Being Micronesian on Guam

After leaving Ft. Riley, KS. and the active U.S. Army in the 1990s, I moved to Oregon. I lived there for nearly 10 years before I came back to Micronesia.

I truly fell in love with winter in Oregon. I lived in Salem, Gresham and Portland — in that order. Each has a unique feature that touched my heart and left very special memories.

While there though, I heard many off-colored jokes among friends and co-workers about illegal aliens from Mexico. This was at the height of Mexicans “floating” across the borders into Oregon and Washington State, in search of a “better life.” They worked all kinds of low-paying entry level jobs, such as collecting trash, cleaning offices and farming.

When I came to Guam and started listening to the conversations among my own people from the Federated States of Micronesia, especially those from Chuuk, I felt having a déjà vu. I was hearing — all over again— the same concerns and challenges experienced by the Mexicans in Oregon. I heard demeaning jokes about Chuukese on Chris “Malafunkshun” Barnett’s talk show on Hit Radio 100.
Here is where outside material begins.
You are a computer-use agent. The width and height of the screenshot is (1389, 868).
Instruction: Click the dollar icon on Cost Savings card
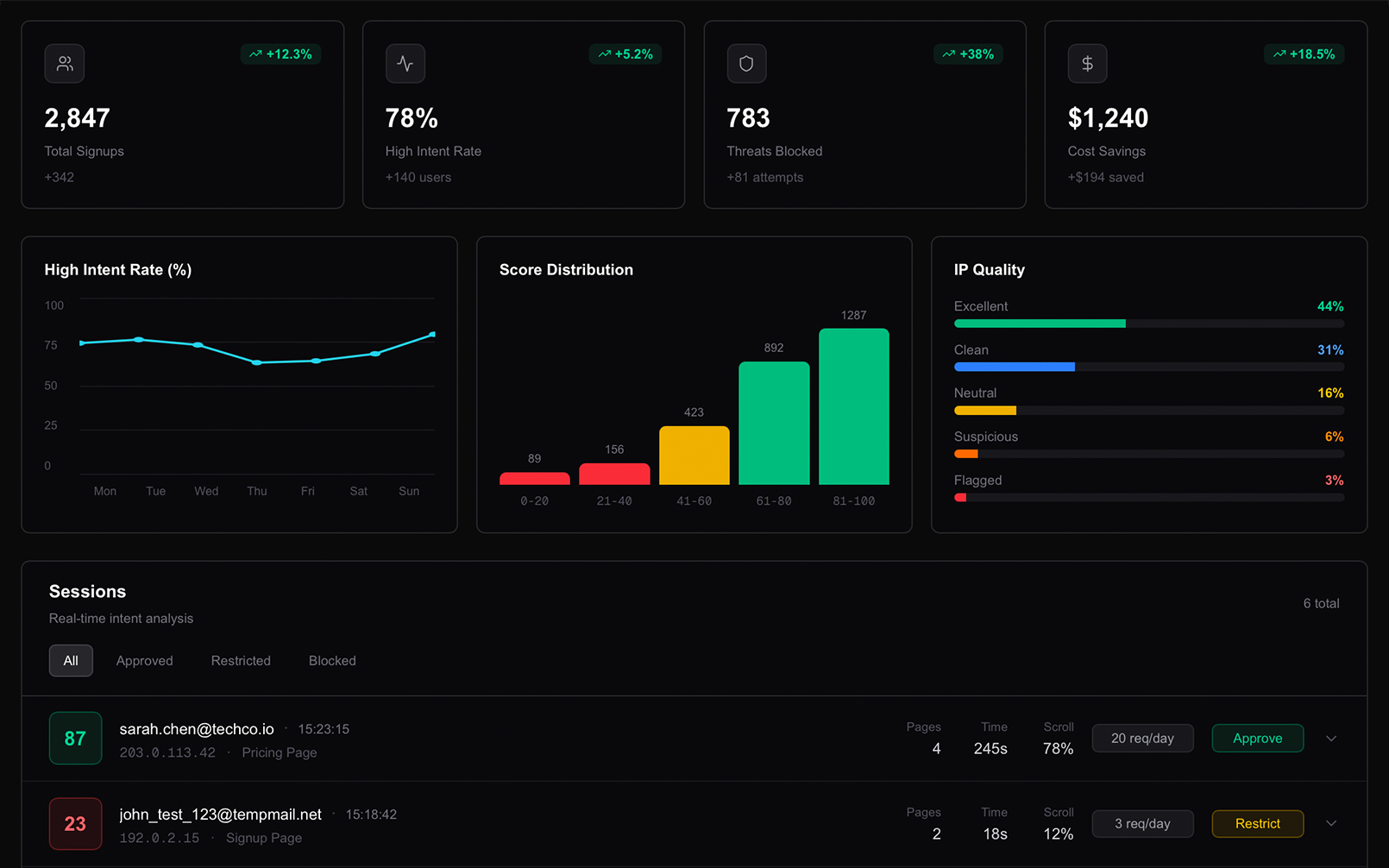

Like the Micronesians here, the Hispanics in the states sought a better life, better jobs, better education and medical assistance. A U.S.-born Mexican friend, with whom I first connected on the basketball court, told me his family crossed the border for the same reasons others before them did. They would later obtain a legal status, then put my friend through school.

The more I thought about the plight of the Mexicans in U.S., the more I realized the parallelism between their stories and my own people’s.

I learned about the Palauans and Filipinos on Guam in the 70s. All were new to the island at some point, and were treated, to an extent, the same way as my people and the Mexicans in their new found lands.